_Work to be completed_
Would you find each line in the entries below with the string "reply" and copy it?

_Exercise data_
★ ★ ★

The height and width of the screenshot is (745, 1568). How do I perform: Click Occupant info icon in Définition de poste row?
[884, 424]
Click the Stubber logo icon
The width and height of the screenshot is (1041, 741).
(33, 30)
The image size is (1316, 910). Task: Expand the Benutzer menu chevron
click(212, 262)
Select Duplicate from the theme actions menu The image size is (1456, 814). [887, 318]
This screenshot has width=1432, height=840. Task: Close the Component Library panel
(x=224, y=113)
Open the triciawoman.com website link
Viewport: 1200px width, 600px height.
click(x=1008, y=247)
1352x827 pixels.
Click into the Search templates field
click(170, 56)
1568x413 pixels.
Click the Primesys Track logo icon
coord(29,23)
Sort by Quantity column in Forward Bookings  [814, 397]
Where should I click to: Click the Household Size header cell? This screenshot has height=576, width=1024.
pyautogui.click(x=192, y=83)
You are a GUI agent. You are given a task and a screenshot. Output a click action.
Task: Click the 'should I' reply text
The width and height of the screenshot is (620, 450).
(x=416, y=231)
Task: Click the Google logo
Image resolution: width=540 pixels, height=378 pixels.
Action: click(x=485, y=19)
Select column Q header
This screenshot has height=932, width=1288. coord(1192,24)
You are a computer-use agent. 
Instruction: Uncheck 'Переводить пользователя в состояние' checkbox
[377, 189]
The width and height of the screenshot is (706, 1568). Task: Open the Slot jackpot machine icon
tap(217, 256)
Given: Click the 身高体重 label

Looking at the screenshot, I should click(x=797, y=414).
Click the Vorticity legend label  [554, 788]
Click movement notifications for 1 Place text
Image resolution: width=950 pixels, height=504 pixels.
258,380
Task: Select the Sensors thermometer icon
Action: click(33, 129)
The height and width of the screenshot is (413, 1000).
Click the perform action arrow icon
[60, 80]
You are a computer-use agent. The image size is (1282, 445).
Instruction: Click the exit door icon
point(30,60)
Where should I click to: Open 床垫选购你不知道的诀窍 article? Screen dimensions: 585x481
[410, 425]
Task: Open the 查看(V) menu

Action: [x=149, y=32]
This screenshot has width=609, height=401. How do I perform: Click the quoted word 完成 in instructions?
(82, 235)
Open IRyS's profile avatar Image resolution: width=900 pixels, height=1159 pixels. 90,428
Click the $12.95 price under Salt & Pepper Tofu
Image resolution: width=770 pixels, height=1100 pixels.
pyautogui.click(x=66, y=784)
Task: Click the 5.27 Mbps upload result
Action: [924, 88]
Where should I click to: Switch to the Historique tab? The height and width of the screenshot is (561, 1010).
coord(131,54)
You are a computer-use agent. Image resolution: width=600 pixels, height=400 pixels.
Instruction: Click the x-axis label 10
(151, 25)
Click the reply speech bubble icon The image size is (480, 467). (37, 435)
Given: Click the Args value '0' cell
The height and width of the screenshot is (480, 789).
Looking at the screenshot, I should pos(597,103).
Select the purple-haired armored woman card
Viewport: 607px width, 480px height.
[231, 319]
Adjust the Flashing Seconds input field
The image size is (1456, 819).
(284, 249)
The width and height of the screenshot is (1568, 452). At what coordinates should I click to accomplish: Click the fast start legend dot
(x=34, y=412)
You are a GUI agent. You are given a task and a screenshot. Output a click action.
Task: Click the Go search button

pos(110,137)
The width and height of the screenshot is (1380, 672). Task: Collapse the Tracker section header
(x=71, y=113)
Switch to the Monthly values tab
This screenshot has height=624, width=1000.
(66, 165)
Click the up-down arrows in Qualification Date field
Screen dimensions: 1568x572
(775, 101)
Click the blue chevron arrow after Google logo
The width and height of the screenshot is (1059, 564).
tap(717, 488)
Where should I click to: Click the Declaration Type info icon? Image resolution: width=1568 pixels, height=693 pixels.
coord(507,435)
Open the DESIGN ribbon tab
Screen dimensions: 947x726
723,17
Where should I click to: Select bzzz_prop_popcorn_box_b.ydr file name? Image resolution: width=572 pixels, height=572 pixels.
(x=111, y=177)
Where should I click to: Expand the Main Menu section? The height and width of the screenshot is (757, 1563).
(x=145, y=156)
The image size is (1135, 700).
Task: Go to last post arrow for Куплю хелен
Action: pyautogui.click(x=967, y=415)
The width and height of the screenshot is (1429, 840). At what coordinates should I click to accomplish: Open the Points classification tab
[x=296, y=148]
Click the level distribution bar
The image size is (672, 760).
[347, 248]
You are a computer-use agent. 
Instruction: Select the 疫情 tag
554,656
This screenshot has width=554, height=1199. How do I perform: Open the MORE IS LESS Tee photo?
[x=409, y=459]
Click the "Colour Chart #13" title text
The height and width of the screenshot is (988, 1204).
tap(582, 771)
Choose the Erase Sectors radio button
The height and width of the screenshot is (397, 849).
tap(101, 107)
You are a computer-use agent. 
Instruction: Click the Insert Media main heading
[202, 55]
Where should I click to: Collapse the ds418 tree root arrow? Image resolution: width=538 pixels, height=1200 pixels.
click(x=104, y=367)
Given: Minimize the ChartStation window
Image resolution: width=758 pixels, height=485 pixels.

★ ★ ★

_Solution for this task_
Task: Click the 'should I' reply text
Click the reply speech bubble icon The image size is (480, 467). (37, 435)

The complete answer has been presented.